Default: valid users = # No valid users list (anyone can login)
In the ‘valid users’ parameter on the ‘SHARES’ screen, I’m going to input the user ‘maru’ which I just set up. If you ever want to add multiple users, just separate the user names using commas.
The password input box has appeared!
I played around by inputting the ‘root’ user’s login information, inputting the wrong password, etc.. in order to check that everything had worked correctly, and it seems that it has – I could only access the folder using the information I set up in Samba.
I adjusted the ‘write list’ and ‘read only’ parameters so that I would be able to write to the directory as well. This is what the final parameters looked like:
We’ve finished setting up personal NAS!
Creating a group directory using user groups!
Wouldn’t it be handy to have directories for each department, as well as individual directories? But configuring one user name at a time is very time consuming? That’s where ‘user groups’ come into play!
Let’s begin with the Raspbian settings. We’ll create a user group, and then add users to the group.
groupadd: this command adds a new group.
gpasswd: this command is used to manage the group. The option ‘-a’ is used to add users to the group.
The commands are input through LX Terminal.

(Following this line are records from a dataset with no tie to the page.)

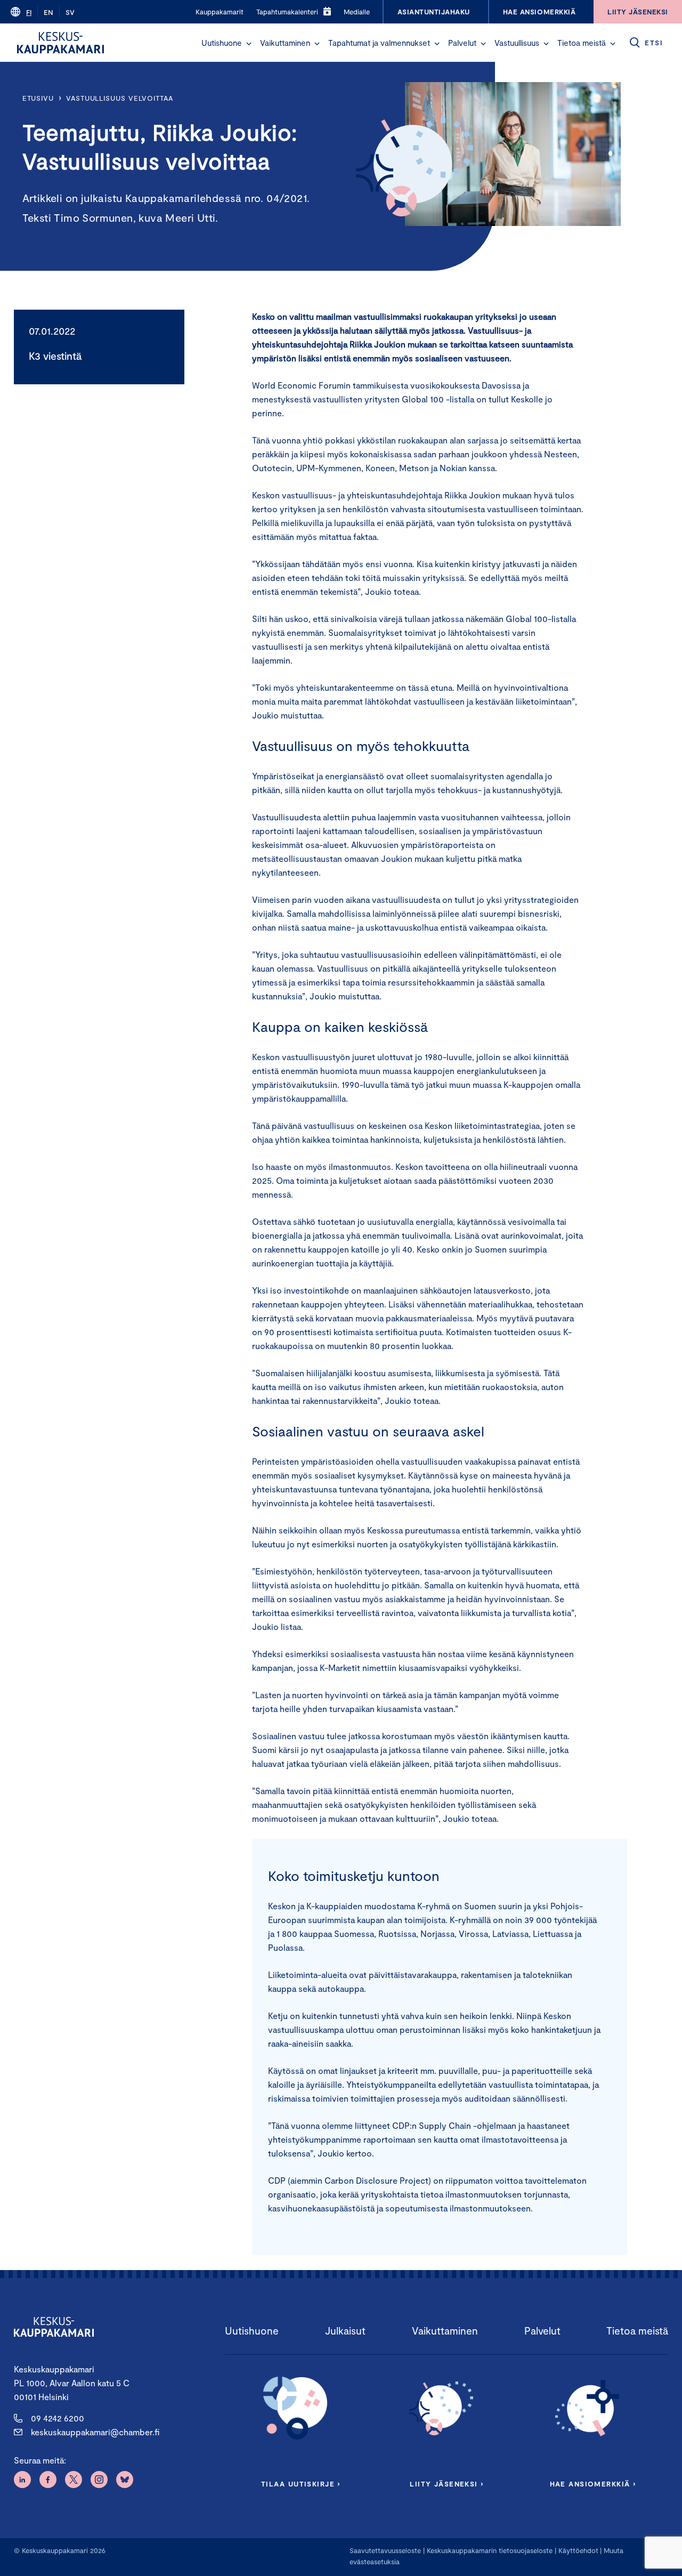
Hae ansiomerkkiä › (593, 2484)
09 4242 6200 (57, 2418)
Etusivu (38, 98)
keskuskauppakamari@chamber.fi (95, 2432)
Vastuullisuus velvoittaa (119, 98)
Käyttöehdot (578, 2550)
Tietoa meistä (581, 42)
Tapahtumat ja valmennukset (379, 42)
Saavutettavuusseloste (385, 2550)
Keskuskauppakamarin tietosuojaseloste (489, 2550)
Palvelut (462, 42)
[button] (248, 44)
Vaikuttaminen (285, 42)
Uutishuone (221, 42)
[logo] (60, 42)
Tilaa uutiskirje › (300, 2484)
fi (28, 12)
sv (70, 12)
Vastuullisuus (516, 42)
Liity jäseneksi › (446, 2484)
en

I created a group called ‘developer’ and tried adding the user I just created, ‘maru’. This process took no time at all.
Next, it’s time to configure Samba. Unlike when we were creating users, there is no need to register our groups in Samba. All we need to do is create the directories.
First of all, setting up the folder. I did it like this:
Through ‘SHARES’ in SWAT, we create the group ‘developer’. Since the process is exactly the same as that we used to create the personal directories previously, I have left it out here.
Here are the complete settings!
The important difference is the ‘valid users’ and ‘write list’ parameters. They begin with the string ‘+’. In UNIX, this signifies group name.
The ‘write list’ is the list of users who are able to write to the directory. In this case, I specify the ‘developer’ group in addition to ‘valid users’.
smb.conf – invalid users (Samba)
‘Invalid users’ are the opposite of ‘valid users’. This is a list of users that should not be allowed to login to this service. This is really a paranoid check to absolutely ensure an improper setting does not breach your security.
smb.conf – write list (Samba)
This is a list of users that are given read-write access to a service. If the connecting user is in this list then they will be given write access, no matter what the read only option is set to. The list can include group names using the @group syntax.
We have finished creating a group directory to which only members of the group can write! If you need to add users, you can do so at any time using the ‘gpasswd’ command.
We have successfully created three types of directory: a universal directory which anyone can use, a shared group directory, and a personal directory. Once directories have been created for each individual and each department in the company, we’ll be set to start using in-house NAS.
As a special bonus prize (?) for using NAS, we got a new Raspberry Pi!
This is Raspberry Pi model B+!
In the next article, we’re going to play around using the new version of Raspberry Pi. This will be a review of the things we’ve learned, taking records as we did so. Since we’ll be doing this for the second time, things will go smoothly!(?)